— Берегитесь, опасна, как Лорелея, — бросил Гендрику Петровичу Сирель.
Виртуоз-аккордеонист между тем обрушил на собравшихся каскад звонких трелей вяндраской польки, и за длинным праздничным столом никого не осталось. В первой паре выступали Освальд Сирель и сама именинница. Задорно кружась, положив руки на плечи партнеру, она почти влюбленно всматривалась в красивое, словно освещенное белозубой улыбкой лицо Освальда, пока по-медвежьи не вмешался огромный, медлительно-увалистый Гуннар, ее муж, который вдруг так же легко и весело продолжил танец, подмигнув Куперу.

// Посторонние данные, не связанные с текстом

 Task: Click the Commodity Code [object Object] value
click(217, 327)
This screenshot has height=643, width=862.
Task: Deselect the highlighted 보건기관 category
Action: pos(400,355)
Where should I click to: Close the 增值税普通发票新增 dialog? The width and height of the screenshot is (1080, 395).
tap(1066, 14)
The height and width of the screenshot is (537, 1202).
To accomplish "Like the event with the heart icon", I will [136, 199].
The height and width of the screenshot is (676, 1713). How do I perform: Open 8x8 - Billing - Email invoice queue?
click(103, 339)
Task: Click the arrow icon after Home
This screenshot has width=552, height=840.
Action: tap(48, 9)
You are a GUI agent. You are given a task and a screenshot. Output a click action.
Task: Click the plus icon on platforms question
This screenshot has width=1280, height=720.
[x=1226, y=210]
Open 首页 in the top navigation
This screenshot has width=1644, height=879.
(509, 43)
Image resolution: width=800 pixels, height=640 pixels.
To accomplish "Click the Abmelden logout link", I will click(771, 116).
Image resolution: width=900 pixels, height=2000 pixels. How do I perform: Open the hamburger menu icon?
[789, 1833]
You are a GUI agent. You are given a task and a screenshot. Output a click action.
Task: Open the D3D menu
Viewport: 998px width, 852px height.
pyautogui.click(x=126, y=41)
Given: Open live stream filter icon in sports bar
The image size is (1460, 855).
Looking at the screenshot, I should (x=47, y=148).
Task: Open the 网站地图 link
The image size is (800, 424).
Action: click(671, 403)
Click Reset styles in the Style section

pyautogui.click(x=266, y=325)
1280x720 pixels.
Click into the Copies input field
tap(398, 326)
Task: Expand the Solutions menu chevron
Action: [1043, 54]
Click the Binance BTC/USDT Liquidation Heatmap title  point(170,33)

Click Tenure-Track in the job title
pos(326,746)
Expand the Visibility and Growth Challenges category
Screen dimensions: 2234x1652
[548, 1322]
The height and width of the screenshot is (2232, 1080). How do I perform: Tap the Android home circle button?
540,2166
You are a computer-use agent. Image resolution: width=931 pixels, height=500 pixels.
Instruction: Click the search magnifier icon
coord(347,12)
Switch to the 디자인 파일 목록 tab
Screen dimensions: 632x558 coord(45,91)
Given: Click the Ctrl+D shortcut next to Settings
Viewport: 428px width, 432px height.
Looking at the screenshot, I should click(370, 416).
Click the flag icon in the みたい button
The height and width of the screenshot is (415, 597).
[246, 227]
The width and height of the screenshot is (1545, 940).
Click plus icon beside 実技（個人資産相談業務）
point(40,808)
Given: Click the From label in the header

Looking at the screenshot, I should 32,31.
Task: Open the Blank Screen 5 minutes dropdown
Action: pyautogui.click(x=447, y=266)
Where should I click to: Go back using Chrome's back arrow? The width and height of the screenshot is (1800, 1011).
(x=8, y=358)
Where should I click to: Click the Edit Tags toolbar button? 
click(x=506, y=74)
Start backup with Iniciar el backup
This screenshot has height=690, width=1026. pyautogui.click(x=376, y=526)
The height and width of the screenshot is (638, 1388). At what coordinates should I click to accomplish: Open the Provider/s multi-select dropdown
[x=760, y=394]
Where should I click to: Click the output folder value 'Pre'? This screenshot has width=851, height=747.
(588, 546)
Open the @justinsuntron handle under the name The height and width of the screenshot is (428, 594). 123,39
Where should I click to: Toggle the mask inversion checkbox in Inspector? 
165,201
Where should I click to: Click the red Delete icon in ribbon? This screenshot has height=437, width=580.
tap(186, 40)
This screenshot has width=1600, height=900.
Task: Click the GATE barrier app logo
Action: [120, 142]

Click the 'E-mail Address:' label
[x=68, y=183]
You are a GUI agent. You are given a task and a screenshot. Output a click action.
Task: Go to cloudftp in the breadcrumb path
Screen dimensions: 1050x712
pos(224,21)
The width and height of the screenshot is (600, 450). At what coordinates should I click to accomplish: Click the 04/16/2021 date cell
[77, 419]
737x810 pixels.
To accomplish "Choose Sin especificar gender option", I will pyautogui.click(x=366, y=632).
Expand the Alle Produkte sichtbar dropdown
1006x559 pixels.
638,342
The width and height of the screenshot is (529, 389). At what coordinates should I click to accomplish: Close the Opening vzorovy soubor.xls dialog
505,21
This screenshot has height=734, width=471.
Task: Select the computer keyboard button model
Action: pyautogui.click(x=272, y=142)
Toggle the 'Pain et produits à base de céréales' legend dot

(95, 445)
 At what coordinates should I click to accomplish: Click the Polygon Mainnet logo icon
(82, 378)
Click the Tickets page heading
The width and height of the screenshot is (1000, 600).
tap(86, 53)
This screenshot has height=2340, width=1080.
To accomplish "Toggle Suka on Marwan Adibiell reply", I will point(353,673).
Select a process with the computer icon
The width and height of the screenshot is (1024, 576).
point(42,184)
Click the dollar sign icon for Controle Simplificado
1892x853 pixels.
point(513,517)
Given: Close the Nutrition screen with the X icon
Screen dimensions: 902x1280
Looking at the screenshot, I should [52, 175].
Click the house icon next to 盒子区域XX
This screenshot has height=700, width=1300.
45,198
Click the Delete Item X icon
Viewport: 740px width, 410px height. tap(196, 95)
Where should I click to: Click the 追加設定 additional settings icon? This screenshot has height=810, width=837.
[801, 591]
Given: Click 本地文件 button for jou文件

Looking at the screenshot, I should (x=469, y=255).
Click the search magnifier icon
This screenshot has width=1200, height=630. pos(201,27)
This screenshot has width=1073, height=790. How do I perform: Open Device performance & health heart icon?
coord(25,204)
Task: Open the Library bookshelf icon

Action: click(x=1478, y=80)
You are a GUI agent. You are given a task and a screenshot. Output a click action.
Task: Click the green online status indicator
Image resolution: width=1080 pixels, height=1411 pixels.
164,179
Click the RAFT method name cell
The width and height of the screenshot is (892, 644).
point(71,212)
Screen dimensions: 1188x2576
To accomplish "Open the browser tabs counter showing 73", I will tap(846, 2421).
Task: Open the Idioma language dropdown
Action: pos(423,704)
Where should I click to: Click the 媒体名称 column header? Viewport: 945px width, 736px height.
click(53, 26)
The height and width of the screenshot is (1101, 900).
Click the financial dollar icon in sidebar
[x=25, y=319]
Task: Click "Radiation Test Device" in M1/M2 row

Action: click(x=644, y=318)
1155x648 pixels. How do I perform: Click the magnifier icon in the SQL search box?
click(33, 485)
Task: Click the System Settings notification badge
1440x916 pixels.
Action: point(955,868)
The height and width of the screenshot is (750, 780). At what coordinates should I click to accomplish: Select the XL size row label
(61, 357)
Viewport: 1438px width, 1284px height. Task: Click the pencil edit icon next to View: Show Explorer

Но последнее слово всегда оставалось за Освальдом. Он уже организовал «Казачок», забавно прихлопывая руками и восклицая на исковерканном русском:
— Каза-ссьек, Каза-ссьек!
Вальве — так звали моложавую блондинку, приставленную к полковнику Куперу, — была внимательна и тактична. Заметив, что Гендрик Петрович устал, она усадила его за преддиванный столик, сняла с полки альбом с фотографиями и положила перед ним «для смены впечатлений». И старый чекист, придвинув к себе этот альбом, стал перелистывать его. Но в этот момент Освальд затеял новую шумную игру, и Гендрик Петрович невольно стал следить за ним — за его смешными проделками, за живой мимикой холеного лица. И что-то вновь до боли знакомое почудилось Куперу в его облике в тот момент, когда Сирель, на мгновение задумавшись, сдвинул брови и над его переносицей пролегла глубокая сдвоенная складка.
Гендрик Петрович подвинулся: захмелевший Гуннар плюхнулся на диван рядом с ним.
— Сидишь, старина, картинки разглядываешь? — проговорил он в самое ухо полковника. — А смотри-ка, как Освальд Сирель разворачивается — о-го-го! Не находишь?
— Нахожу.
Гендрик Петрович, помня словоохотливость бывшего старшего сержанта Суйтса, не задавал ему никаких вопросов.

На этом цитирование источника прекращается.